═══ Data records

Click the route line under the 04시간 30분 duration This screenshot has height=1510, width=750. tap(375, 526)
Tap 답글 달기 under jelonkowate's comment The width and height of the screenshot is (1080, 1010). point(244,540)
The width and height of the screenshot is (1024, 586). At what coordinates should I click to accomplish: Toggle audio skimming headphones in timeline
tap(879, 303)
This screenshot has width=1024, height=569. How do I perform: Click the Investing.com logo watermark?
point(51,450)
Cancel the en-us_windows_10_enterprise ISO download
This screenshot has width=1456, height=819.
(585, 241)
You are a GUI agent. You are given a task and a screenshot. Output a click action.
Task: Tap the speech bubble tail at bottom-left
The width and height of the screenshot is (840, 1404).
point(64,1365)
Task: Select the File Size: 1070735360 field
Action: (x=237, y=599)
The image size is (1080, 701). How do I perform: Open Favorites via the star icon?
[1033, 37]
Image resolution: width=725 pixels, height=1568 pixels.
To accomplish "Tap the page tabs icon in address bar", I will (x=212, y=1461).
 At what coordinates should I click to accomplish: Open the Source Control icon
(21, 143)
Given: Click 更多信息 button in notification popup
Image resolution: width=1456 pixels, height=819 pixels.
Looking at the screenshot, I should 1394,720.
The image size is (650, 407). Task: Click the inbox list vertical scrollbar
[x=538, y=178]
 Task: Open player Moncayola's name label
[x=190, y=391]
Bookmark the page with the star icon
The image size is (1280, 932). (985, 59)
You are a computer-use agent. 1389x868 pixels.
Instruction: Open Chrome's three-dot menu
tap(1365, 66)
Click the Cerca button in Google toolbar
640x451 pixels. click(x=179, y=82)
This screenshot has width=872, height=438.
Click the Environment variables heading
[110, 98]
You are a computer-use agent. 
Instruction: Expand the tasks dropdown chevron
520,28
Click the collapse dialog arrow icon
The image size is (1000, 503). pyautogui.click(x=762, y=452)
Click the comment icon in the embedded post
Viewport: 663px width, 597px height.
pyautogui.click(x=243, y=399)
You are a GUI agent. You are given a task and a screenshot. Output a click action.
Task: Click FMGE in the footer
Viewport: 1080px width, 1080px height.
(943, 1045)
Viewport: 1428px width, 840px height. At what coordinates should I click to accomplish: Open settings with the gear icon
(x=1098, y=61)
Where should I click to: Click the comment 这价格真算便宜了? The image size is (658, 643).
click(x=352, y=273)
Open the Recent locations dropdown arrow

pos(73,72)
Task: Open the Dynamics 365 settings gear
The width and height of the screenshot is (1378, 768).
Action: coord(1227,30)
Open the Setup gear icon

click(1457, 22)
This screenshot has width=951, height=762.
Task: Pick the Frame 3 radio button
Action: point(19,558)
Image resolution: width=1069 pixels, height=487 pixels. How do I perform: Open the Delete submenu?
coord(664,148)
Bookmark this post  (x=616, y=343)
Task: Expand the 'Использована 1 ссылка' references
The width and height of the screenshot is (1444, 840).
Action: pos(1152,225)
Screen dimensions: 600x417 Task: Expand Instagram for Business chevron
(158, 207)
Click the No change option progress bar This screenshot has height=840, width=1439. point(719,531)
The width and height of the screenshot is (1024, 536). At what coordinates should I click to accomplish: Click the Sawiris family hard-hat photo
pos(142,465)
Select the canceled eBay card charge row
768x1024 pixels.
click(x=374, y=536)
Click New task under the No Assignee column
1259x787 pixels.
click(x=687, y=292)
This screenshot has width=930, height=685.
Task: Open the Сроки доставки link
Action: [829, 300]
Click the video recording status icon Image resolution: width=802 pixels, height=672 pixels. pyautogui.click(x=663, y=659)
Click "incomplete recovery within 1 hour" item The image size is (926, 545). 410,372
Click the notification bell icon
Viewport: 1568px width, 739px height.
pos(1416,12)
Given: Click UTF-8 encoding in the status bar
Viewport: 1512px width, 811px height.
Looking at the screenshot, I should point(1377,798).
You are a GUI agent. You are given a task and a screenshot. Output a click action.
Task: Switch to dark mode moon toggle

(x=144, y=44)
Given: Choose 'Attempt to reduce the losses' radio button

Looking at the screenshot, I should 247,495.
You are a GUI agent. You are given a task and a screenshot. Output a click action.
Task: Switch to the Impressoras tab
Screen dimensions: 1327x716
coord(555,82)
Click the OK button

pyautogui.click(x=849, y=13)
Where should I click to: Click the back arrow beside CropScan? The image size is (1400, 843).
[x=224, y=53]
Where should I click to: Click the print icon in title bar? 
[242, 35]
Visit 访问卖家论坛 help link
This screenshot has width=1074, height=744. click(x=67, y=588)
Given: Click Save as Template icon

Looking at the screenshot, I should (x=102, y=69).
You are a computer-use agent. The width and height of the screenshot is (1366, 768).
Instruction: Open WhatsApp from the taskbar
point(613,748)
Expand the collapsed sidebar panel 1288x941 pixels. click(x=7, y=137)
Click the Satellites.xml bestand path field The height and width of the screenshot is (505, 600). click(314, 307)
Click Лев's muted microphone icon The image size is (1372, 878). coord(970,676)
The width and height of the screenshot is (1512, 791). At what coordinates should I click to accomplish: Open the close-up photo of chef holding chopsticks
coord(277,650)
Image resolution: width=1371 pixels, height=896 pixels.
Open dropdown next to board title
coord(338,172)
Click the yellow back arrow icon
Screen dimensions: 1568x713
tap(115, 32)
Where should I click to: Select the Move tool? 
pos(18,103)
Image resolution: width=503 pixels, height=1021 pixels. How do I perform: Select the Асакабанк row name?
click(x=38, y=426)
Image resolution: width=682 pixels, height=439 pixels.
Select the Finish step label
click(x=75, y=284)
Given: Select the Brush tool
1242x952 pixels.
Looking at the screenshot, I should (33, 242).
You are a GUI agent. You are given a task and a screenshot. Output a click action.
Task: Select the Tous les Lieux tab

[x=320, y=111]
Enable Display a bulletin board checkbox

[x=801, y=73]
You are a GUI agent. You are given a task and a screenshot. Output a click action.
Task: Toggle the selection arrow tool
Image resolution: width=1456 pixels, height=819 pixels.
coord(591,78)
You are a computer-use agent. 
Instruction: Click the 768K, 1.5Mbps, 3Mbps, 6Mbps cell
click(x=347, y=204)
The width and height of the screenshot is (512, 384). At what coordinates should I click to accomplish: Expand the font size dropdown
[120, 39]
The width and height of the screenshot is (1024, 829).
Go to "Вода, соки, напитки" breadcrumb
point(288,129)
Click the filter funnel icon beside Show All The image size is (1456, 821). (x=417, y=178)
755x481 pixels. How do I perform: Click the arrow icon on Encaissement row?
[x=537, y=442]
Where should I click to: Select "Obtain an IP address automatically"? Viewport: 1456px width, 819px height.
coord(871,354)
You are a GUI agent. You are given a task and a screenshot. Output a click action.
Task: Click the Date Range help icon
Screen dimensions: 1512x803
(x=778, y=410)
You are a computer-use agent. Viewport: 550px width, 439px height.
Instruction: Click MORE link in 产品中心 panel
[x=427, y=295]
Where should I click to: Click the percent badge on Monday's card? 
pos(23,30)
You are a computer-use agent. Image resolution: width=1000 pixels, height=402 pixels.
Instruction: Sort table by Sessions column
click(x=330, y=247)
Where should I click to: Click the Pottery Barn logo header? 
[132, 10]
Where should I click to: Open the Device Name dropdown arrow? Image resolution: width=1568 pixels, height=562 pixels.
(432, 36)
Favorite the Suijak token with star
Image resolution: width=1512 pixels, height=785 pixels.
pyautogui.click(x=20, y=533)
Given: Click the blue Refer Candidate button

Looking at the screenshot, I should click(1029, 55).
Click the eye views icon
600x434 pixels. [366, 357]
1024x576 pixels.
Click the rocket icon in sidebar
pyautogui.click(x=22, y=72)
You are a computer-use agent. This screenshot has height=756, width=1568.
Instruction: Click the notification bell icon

══════

» Instructions for the task: Copy all of the records above word for word, keeping every line as it appears.

» Response for this exercise:
Click the route line under the 04시간 30분 duration This screenshot has height=1510, width=750. tap(375, 526)
Tap 답글 달기 under jelonkowate's comment The width and height of the screenshot is (1080, 1010). point(244,540)
The width and height of the screenshot is (1024, 586). At what coordinates should I click to accomplish: Toggle audio skimming headphones in timeline
tap(879, 303)
This screenshot has width=1024, height=569. How do I perform: Click the Investing.com logo watermark?
point(51,450)
Cancel the en-us_windows_10_enterprise ISO download
This screenshot has width=1456, height=819.
(585, 241)
You are a GUI agent. You are given a task and a screenshot. Output a click action.
Task: Tap the speech bubble tail at bottom-left
The width and height of the screenshot is (840, 1404).
point(64,1365)
Task: Select the File Size: 1070735360 field
Action: (x=237, y=599)
The image size is (1080, 701). How do I perform: Open Favorites via the star icon?
[1033, 37]
Image resolution: width=725 pixels, height=1568 pixels.
To accomplish "Tap the page tabs icon in address bar", I will (x=212, y=1461).
 At what coordinates should I click to accomplish: Open the Source Control icon
(21, 143)
Given: Click 更多信息 button in notification popup
Image resolution: width=1456 pixels, height=819 pixels.
Looking at the screenshot, I should 1394,720.
The image size is (650, 407). Task: Click the inbox list vertical scrollbar
[x=538, y=178]
 Task: Open player Moncayola's name label
[x=190, y=391]
Bookmark the page with the star icon
The image size is (1280, 932). (985, 59)
You are a computer-use agent. 1389x868 pixels.
Instruction: Open Chrome's three-dot menu
tap(1365, 66)
Click the Cerca button in Google toolbar
640x451 pixels. click(x=179, y=82)
This screenshot has width=872, height=438.
Click the Environment variables heading
[110, 98]
You are a computer-use agent. 
Instruction: Expand the tasks dropdown chevron
520,28
Click the collapse dialog arrow icon
The image size is (1000, 503). pyautogui.click(x=762, y=452)
Click the comment icon in the embedded post
Viewport: 663px width, 597px height.
pyautogui.click(x=243, y=399)
You are a GUI agent. You are given a task and a screenshot. Output a click action.
Task: Click FMGE in the footer
Viewport: 1080px width, 1080px height.
(943, 1045)
Viewport: 1428px width, 840px height. At what coordinates should I click to accomplish: Open settings with the gear icon
(x=1098, y=61)
Where should I click to: Click the comment 这价格真算便宜了? The image size is (658, 643).
click(x=352, y=273)
Open the Recent locations dropdown arrow

pos(73,72)
Task: Open the Dynamics 365 settings gear
The width and height of the screenshot is (1378, 768).
Action: coord(1227,30)
Open the Setup gear icon

click(1457, 22)
This screenshot has width=951, height=762.
Task: Pick the Frame 3 radio button
Action: point(19,558)
Image resolution: width=1069 pixels, height=487 pixels. How do I perform: Open the Delete submenu?
coord(664,148)
Bookmark this post  (x=616, y=343)
Task: Expand the 'Использована 1 ссылка' references
The width and height of the screenshot is (1444, 840).
Action: pos(1152,225)
Screen dimensions: 600x417 Task: Expand Instagram for Business chevron
(158, 207)
Click the No change option progress bar This screenshot has height=840, width=1439. point(719,531)
The width and height of the screenshot is (1024, 536). At what coordinates should I click to accomplish: Click the Sawiris family hard-hat photo
pos(142,465)
Select the canceled eBay card charge row
768x1024 pixels.
click(x=374, y=536)
Click New task under the No Assignee column
1259x787 pixels.
click(x=687, y=292)
This screenshot has width=930, height=685.
Task: Open the Сроки доставки link
Action: [829, 300]
Click the video recording status icon Image resolution: width=802 pixels, height=672 pixels. pyautogui.click(x=663, y=659)
Click "incomplete recovery within 1 hour" item The image size is (926, 545). 410,372
Click the notification bell icon
Viewport: 1568px width, 739px height.
pos(1416,12)
Given: Click UTF-8 encoding in the status bar
Viewport: 1512px width, 811px height.
Looking at the screenshot, I should point(1377,798).
You are a GUI agent. You are given a task and a screenshot. Output a click action.
Task: Switch to dark mode moon toggle

(x=144, y=44)
Given: Choose 'Attempt to reduce the losses' radio button

Looking at the screenshot, I should 247,495.
You are a GUI agent. You are given a task and a screenshot. Output a click action.
Task: Switch to the Impressoras tab
Screen dimensions: 1327x716
coord(555,82)
Click the OK button

pyautogui.click(x=849, y=13)
Where should I click to: Click the back arrow beside CropScan? The image size is (1400, 843).
[x=224, y=53]
Where should I click to: Click the print icon in title bar? 
[242, 35]
Visit 访问卖家论坛 help link
This screenshot has width=1074, height=744. click(x=67, y=588)
Given: Click Save as Template icon

Looking at the screenshot, I should (x=102, y=69).
You are a computer-use agent. The width and height of the screenshot is (1366, 768).
Instruction: Open WhatsApp from the taskbar
point(613,748)
Expand the collapsed sidebar panel 1288x941 pixels. click(x=7, y=137)
Click the Satellites.xml bestand path field The height and width of the screenshot is (505, 600). click(314, 307)
Click Лев's muted microphone icon The image size is (1372, 878). coord(970,676)
The width and height of the screenshot is (1512, 791). At what coordinates should I click to accomplish: Open the close-up photo of chef holding chopsticks
coord(277,650)
Image resolution: width=1371 pixels, height=896 pixels.
Open dropdown next to board title
coord(338,172)
Click the yellow back arrow icon
Screen dimensions: 1568x713
tap(115, 32)
Where should I click to: Select the Move tool? 
pos(18,103)
Image resolution: width=503 pixels, height=1021 pixels. How do I perform: Select the Асакабанк row name?
click(x=38, y=426)
Image resolution: width=682 pixels, height=439 pixels.
Select the Finish step label
click(x=75, y=284)
Given: Select the Brush tool
1242x952 pixels.
Looking at the screenshot, I should (33, 242).
You are a GUI agent. You are given a task and a screenshot. Output a click action.
Task: Select the Tous les Lieux tab

[x=320, y=111]
Enable Display a bulletin board checkbox

[x=801, y=73]
You are a GUI agent. You are given a task and a screenshot. Output a click action.
Task: Toggle the selection arrow tool
Image resolution: width=1456 pixels, height=819 pixels.
coord(591,78)
You are a computer-use agent. 
Instruction: Click the 768K, 1.5Mbps, 3Mbps, 6Mbps cell
click(x=347, y=204)
The width and height of the screenshot is (512, 384). At what coordinates should I click to accomplish: Expand the font size dropdown
[120, 39]
The width and height of the screenshot is (1024, 829).
Go to "Вода, соки, напитки" breadcrumb
point(288,129)
Click the filter funnel icon beside Show All The image size is (1456, 821). (x=417, y=178)
755x481 pixels. How do I perform: Click the arrow icon on Encaissement row?
[x=537, y=442]
Where should I click to: Select "Obtain an IP address automatically"? Viewport: 1456px width, 819px height.
coord(871,354)
You are a GUI agent. You are given a task and a screenshot. Output a click action.
Task: Click the Date Range help icon
Screen dimensions: 1512x803
(x=778, y=410)
You are a computer-use agent. Viewport: 550px width, 439px height.
Instruction: Click MORE link in 产品中心 panel
[x=427, y=295]
Where should I click to: Click the percent badge on Monday's card? 
pos(23,30)
You are a computer-use agent. Image resolution: width=1000 pixels, height=402 pixels.
Instruction: Sort table by Sessions column
click(x=330, y=247)
Where should I click to: Click the Pottery Barn logo header? 
[132, 10]
Where should I click to: Open the Device Name dropdown arrow? Image resolution: width=1568 pixels, height=562 pixels.
(432, 36)
Favorite the Suijak token with star
Image resolution: width=1512 pixels, height=785 pixels.
pyautogui.click(x=20, y=533)
Given: Click the blue Refer Candidate button

Looking at the screenshot, I should click(1029, 55).
Click the eye views icon
600x434 pixels. [366, 357]
1024x576 pixels.
Click the rocket icon in sidebar
pyautogui.click(x=22, y=72)
You are a computer-use agent. This screenshot has height=756, width=1568.
Instruction: Click the notification bell icon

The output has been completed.